UK insurers aren’t waiting for the outcome of the Brexit negotiations, but instead are taking action to secure their business future by setting up a framework for overseas development. A template for future trade agreements with non-EU countries is being proposed by the Association of British Insurers (ABI), helping to pave the way for UK-based insurers to expand their operations to new countries.
The framework is a document which is being offered to HM Treasury and the Department for International Trade as text which could be inserted directly into future trade agreements on financial services as they are negotiated with specific countries.

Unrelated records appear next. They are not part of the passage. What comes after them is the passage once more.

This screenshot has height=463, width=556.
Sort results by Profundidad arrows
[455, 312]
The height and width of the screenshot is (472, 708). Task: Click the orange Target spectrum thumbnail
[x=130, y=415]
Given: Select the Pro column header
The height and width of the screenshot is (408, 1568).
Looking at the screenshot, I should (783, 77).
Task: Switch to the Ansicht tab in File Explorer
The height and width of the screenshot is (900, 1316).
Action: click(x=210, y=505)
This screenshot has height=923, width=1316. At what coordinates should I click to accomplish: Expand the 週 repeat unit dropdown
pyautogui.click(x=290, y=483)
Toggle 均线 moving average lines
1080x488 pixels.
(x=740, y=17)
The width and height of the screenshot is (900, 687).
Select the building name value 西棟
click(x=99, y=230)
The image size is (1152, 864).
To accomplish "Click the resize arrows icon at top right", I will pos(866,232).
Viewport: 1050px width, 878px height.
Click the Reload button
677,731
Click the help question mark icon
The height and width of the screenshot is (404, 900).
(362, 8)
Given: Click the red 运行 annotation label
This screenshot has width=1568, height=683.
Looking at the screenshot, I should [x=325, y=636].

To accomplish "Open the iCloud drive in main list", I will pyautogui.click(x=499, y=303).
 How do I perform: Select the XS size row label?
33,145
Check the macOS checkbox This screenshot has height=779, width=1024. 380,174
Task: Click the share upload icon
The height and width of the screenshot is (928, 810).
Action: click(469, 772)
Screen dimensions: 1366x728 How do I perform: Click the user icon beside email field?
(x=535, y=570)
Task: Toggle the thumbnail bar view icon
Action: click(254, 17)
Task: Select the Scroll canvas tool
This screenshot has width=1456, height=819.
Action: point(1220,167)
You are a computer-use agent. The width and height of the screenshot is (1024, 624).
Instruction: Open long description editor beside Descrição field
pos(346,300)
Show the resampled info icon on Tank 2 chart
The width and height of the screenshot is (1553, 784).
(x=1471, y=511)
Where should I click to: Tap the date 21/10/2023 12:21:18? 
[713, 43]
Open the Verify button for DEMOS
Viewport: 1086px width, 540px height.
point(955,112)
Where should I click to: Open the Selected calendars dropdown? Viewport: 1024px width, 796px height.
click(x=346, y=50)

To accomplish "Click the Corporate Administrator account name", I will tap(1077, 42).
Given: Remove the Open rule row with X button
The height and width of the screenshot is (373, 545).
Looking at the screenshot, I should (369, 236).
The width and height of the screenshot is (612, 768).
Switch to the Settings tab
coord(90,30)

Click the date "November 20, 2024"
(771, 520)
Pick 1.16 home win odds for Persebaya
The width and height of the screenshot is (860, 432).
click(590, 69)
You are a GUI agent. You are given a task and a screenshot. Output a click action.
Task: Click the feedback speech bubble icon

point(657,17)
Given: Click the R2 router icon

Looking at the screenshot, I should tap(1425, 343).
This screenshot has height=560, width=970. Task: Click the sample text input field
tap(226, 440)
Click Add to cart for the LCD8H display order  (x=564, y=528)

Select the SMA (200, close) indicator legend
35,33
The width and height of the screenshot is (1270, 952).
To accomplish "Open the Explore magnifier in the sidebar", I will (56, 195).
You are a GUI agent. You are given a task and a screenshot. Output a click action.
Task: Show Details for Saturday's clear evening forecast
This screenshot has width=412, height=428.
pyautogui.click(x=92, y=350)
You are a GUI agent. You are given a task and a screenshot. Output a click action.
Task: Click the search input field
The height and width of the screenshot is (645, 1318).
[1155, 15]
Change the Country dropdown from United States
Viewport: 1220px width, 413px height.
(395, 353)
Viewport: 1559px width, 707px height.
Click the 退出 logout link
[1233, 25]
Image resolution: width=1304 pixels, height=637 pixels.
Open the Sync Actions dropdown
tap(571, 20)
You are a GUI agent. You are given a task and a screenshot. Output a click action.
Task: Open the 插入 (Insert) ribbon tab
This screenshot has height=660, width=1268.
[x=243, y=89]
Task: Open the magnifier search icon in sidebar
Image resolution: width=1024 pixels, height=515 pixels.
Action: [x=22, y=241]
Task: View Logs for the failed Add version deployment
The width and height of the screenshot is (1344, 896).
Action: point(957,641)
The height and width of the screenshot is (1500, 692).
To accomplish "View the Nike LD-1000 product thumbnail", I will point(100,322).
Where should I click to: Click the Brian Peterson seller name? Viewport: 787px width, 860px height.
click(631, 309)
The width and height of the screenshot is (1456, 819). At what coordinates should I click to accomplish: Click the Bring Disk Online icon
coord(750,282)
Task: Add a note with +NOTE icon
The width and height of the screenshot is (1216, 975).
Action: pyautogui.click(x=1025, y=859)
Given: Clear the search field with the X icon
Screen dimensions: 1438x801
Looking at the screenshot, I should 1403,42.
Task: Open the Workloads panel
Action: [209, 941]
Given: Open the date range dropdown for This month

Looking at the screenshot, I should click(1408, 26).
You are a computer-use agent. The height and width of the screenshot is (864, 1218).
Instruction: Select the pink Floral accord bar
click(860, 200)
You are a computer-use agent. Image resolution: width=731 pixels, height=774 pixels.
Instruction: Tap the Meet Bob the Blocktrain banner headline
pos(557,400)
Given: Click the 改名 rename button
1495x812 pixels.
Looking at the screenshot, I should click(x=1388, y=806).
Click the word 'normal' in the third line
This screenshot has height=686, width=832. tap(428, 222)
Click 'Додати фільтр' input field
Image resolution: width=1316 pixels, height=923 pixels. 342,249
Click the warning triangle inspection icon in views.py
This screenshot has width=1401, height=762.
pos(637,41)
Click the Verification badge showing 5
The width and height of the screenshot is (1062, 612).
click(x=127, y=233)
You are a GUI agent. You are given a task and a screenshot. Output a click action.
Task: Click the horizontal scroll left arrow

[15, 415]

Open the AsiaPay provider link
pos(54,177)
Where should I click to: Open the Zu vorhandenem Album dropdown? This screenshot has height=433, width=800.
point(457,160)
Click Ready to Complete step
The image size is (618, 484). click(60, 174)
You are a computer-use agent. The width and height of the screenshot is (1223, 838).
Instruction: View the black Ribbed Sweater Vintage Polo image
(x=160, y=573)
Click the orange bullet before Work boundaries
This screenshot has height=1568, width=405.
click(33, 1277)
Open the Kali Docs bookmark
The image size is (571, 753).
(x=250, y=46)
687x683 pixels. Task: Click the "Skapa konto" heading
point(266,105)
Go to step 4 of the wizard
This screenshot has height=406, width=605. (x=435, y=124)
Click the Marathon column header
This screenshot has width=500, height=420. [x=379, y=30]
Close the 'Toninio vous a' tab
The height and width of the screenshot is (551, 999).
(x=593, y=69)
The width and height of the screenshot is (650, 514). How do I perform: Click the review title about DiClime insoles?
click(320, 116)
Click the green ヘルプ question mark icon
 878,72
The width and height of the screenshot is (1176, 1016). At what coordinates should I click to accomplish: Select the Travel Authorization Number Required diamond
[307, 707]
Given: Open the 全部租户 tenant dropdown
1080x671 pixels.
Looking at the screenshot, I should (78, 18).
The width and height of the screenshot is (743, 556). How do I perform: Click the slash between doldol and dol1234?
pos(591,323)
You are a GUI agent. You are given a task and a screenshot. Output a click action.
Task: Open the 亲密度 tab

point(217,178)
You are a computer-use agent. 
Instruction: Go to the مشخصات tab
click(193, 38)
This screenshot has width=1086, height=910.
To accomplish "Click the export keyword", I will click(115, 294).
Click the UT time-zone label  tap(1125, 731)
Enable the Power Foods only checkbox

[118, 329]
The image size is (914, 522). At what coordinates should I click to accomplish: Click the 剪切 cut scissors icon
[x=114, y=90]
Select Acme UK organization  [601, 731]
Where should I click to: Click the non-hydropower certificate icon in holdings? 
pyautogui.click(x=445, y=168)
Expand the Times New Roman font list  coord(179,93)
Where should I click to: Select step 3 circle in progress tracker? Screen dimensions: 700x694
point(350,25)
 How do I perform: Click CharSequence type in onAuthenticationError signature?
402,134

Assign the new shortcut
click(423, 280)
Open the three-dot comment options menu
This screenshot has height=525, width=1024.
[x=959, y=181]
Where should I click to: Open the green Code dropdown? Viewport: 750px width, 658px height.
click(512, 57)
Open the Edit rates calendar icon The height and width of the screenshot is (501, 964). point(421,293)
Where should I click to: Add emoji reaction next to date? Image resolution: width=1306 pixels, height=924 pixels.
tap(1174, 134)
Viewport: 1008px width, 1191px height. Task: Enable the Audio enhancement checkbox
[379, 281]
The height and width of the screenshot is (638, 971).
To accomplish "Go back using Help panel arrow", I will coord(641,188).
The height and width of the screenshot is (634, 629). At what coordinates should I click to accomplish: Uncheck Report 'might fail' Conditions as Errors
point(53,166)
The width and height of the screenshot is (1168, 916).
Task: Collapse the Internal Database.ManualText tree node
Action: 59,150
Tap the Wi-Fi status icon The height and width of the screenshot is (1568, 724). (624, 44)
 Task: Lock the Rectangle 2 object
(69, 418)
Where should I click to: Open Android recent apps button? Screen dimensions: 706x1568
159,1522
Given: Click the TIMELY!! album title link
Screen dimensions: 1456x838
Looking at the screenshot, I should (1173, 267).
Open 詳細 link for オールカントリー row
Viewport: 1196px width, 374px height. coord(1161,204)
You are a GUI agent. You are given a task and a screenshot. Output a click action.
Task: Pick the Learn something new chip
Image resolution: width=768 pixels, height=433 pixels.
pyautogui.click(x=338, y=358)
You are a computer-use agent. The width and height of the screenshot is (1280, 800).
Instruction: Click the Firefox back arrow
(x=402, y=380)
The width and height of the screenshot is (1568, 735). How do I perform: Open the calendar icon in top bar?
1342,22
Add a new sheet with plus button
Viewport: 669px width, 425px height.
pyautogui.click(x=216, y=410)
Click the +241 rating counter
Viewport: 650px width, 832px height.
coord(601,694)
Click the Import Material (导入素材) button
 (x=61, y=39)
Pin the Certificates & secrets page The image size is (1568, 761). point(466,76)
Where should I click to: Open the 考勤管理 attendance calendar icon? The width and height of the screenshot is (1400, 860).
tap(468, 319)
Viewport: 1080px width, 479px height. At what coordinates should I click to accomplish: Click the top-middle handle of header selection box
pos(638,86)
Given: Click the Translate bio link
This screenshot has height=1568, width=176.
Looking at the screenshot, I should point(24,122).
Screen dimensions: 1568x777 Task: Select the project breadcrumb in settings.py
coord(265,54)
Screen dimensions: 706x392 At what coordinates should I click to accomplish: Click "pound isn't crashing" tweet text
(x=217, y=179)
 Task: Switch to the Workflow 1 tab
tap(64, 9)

The top two priority markets for UK insurers, China and India, are territories for which an EU trade agreement does not currently exist. Other trade agreements held by the EU will need to be replaced by UK specific deals post-Brexit.
Among the terms proposed are:
* Relaxation of rules on foreign ownership, to help firms achieve a minimum 51% stake in companies and therefore have a controlling stake.
* Freeing up regulations on data transfer, to ensure firms can move data over borders in a way which allows them to properly assess risk and to underwrite it.
* Ensuring the inclusion of pension and savings products, so UK firms can also compete on long-term savings products in a larger number of countries.
Hugh Savill, Director of Regulation at the ABI and a former trade negotiator, said:
“The UK’s insurance and long-term savings sector is already the fourth largest in the world and is ready to be at the forefront of helping secure Britain’s prosperity after Brexit.
“Having worked closely with our members and with experienced trade negotiators, we can now offer a framework to Government which should serve a very practical purpose in upcoming trade negotiations, and help maintain London’s position as an international centre for insurance.
“Our industry has needs and priorities that are different to other parts of the financial services sector. Since a number of our members have been operating internationally for decades we have access to unique expertise to help shape the terms and conditions of future trade deals that would apply to us. We’ll continue to make our expertise available to Government in the years ahead.”